Saint Amalberga of Maubeuge (also  Amalia, or Amelia of Lobbes or Binche) was a Merovingian nun and saint who lived in the 7th century.

Narrative
Amalberga's father was Saint Geremarus. 
She was born in Brabant. She is said to have been the niece of Pippin of Landen and married Count Witger, Duke of Lorraine. In her biography she is presented as the mother of five saints: Emebert, Reineldis, Pharaildis, Ermelindis and Gudula.  

Sometime after the birth of their youngest child, Gudula, Witger decided to become a Benedictine in Lobbes; Amalberga joined the Benedictine nuns of Maubeuge.

Her feast is celebrated on July 10. The translation of her relics from Lobbes to Binche in the 15th century is celebrated on June 10.

Amalberga of Maubeuge is not to be confused with the virgin Amalberga of Temse (venerated in Ghent, Temse and Munsterbilzen) who died in 772, and whose feast day is July 10 or October 27.

Hagiography
The biography of Amalberga of Maubeuge (:s:la:Vita S. Amalbergae viduae) is probably written by Abbott Hugo of Lobbes (1033–1063) between 1033 and 1048. Apart from a few Merovingian details, her genealogy was copied from another 11th-century hagiography, namely the Martyr story of Catherine of Alexandria. The biographical profile of her legendary husband, duke Witger of Lotharingia, is based on an historical figure from the 10th century, Wigeric of Lotharingia. It is largely considered legendary and unreliable.

[Given exercise a] Copy the passage on Saint Amalberga from "She was born" up to and including "on June 10.".

[Record list]
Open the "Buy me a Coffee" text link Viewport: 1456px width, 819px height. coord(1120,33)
---
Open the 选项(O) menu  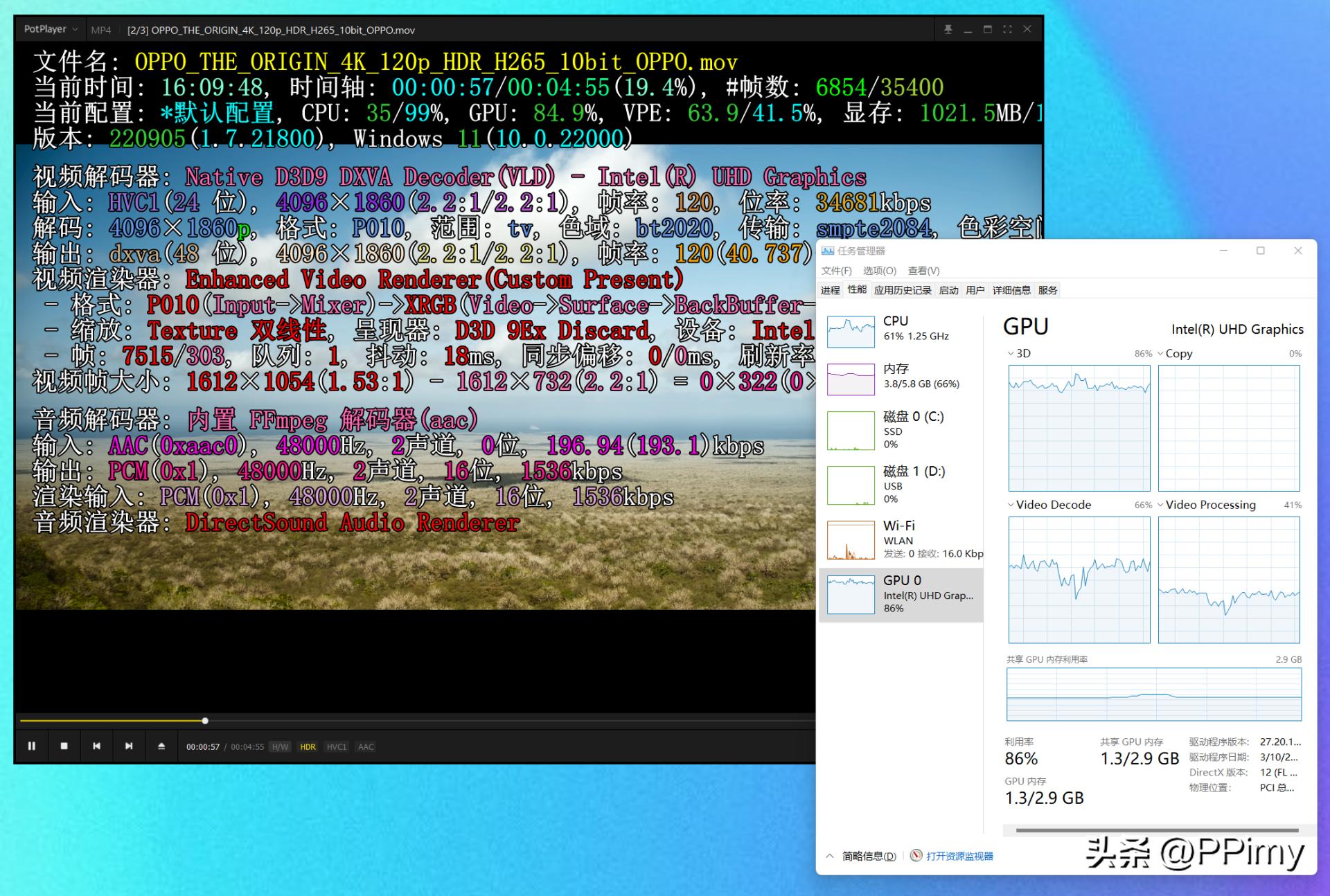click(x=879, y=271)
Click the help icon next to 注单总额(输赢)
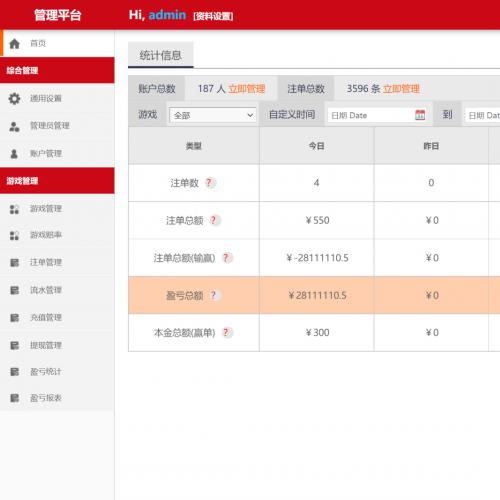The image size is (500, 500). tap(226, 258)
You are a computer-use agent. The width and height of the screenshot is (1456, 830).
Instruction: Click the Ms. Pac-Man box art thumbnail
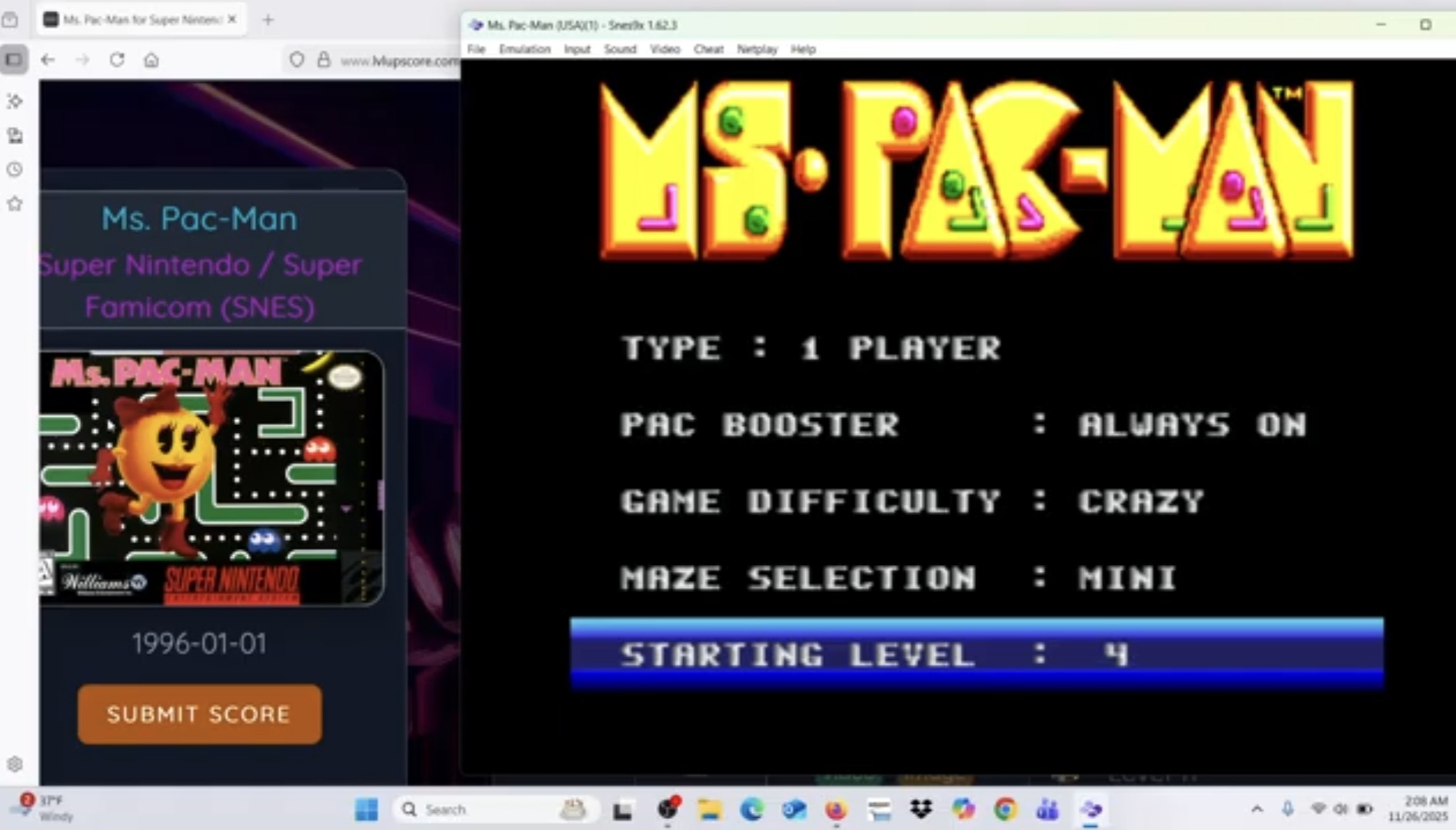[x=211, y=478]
---
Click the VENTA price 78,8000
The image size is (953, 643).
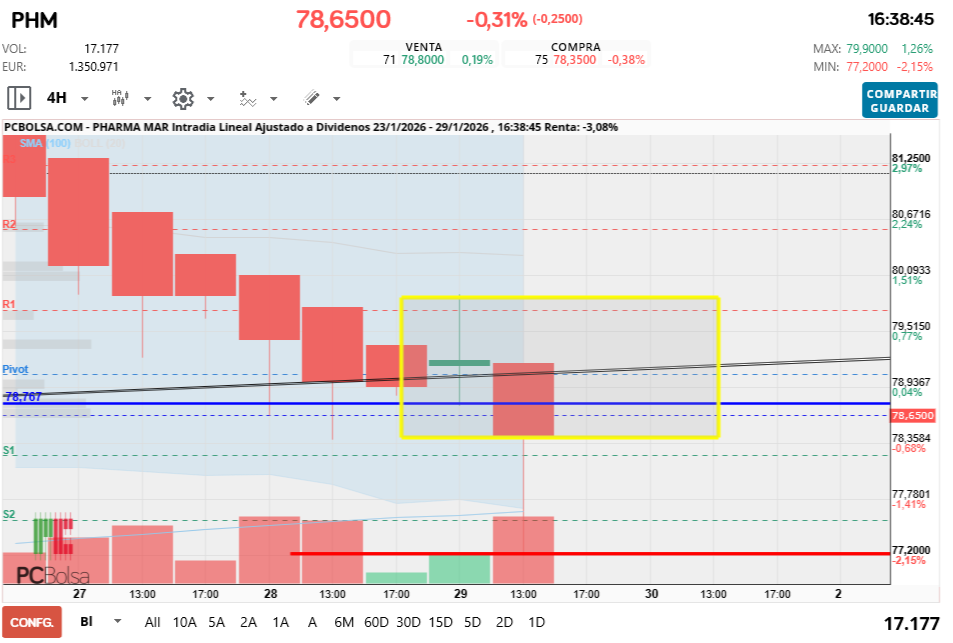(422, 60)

[Given exercise b] In the listing, rewrite the lines from the line with "You are a computer-use" up to and including the line with "[x=211, y=478]", requests included, and give only those lines. Multiply each coordinate in the answers by 1.55, round to whole numbers with halves going up, and leave the pictures out.

[Finished answer a]
She was born in Brabant. She is said to have been the niece of Pippin of Landen and married Count Witger, Duke of Lorraine. In her biography she is presented as the mother of five saints: Emebert, Reineldis, Pharaildis, Ermelindis and Gudula.  

Sometime after the birth of their youngest child, Gudula, Witger decided to become a Benedictine in Lobbes; Amalberga joined the Benedictine nuns of Maubeuge.

Her feast is celebrated on July 10. The translation of her relics from Lobbes to Binche in the 15th century is celebrated on June 10.

[Finished answer b]
You are a computer-use agent. The width and height of the screenshot is (1456, 830).
Instruction: Click the Ms. Pac-Man box art thumbnail
[x=327, y=741]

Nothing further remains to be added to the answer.